Comment 1 Robert Dahlem 2008-10-30 08:33:21 UTC
Created attachment 3699 [details]
level 10 smbd.log
Comment 2 Robert Dahlem 2008-10-30 08:34:07 UTC
Created attachment 3700 [details]
tcpdump for the bug
Comment 3 Robert Dahlem 2008-11-02 02:57:26 UTC
This came in with revision 25009.

Comment was:
Large patch discussed with Volker. Move unix_convert to a talloc-based interface. More development will come on top of this. Remove the "mangled map" parameter. Jeremy.
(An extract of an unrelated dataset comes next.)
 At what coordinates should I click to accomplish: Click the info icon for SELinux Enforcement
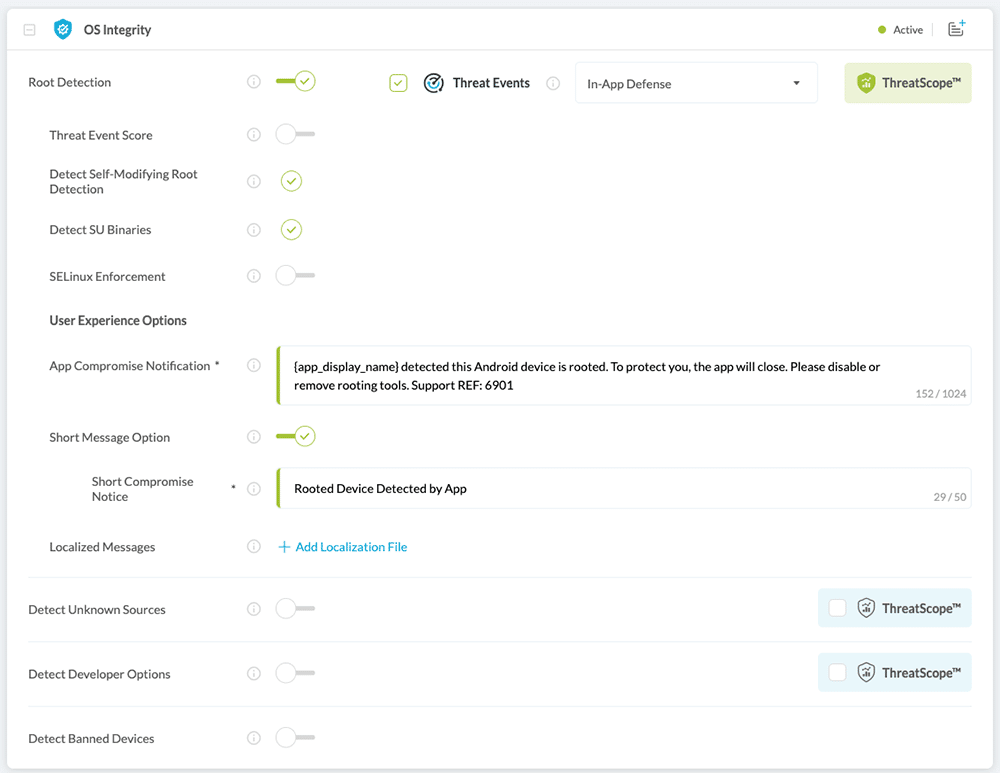coord(254,276)
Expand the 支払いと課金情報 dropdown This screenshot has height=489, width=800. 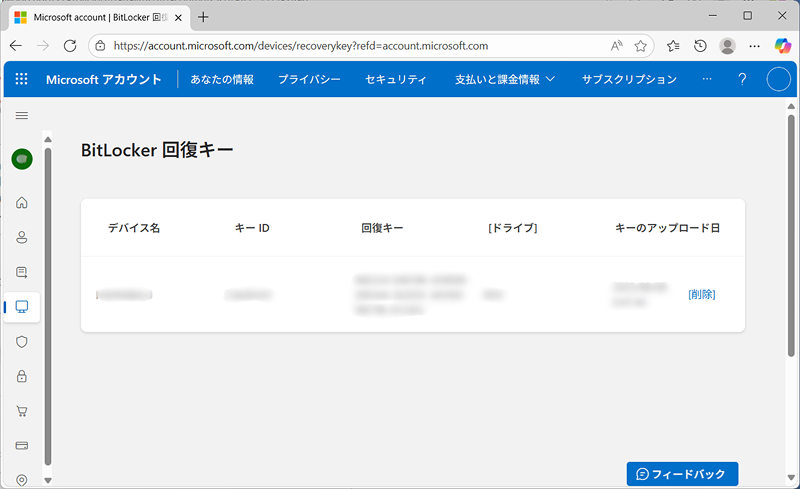pos(505,80)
Comment 4 Volker Lendecke 2008-11-02 03:03:59 UTC
Looking at that piece of code tells me that the error message is annoying but no real functional problem. Is that right?

Comment 5 Robert Dahlem 2008-11-02 03:12:59 UTC
Indeed, no errors popped up so far.

But: "no real functional problem" is kind of an elastic term. :-)
5 users browsing through some directories gives you literally hundreds of log entries per second. Can't put that into production.
Comment 6 Volker Lendecke 2008-11-02 03:27:35 UTC
Created attachment 3705 [details]
proposed patch

Can you try the attached patch?


Comment 7 Robert Dahlem 2008-11-02 03:38:49 UTC
And gone the problem is. Thx!
Comment 8 Volker Lendecke 2008-11-02 03:42:26 UTC
Pushed upstream.

Thanks for the feedback,

Comment 9 Jeremy Allison 2008-11-02 11:21:50 UTC
Thanks for taking care of it Volker, that change would have been my suggestion too :-).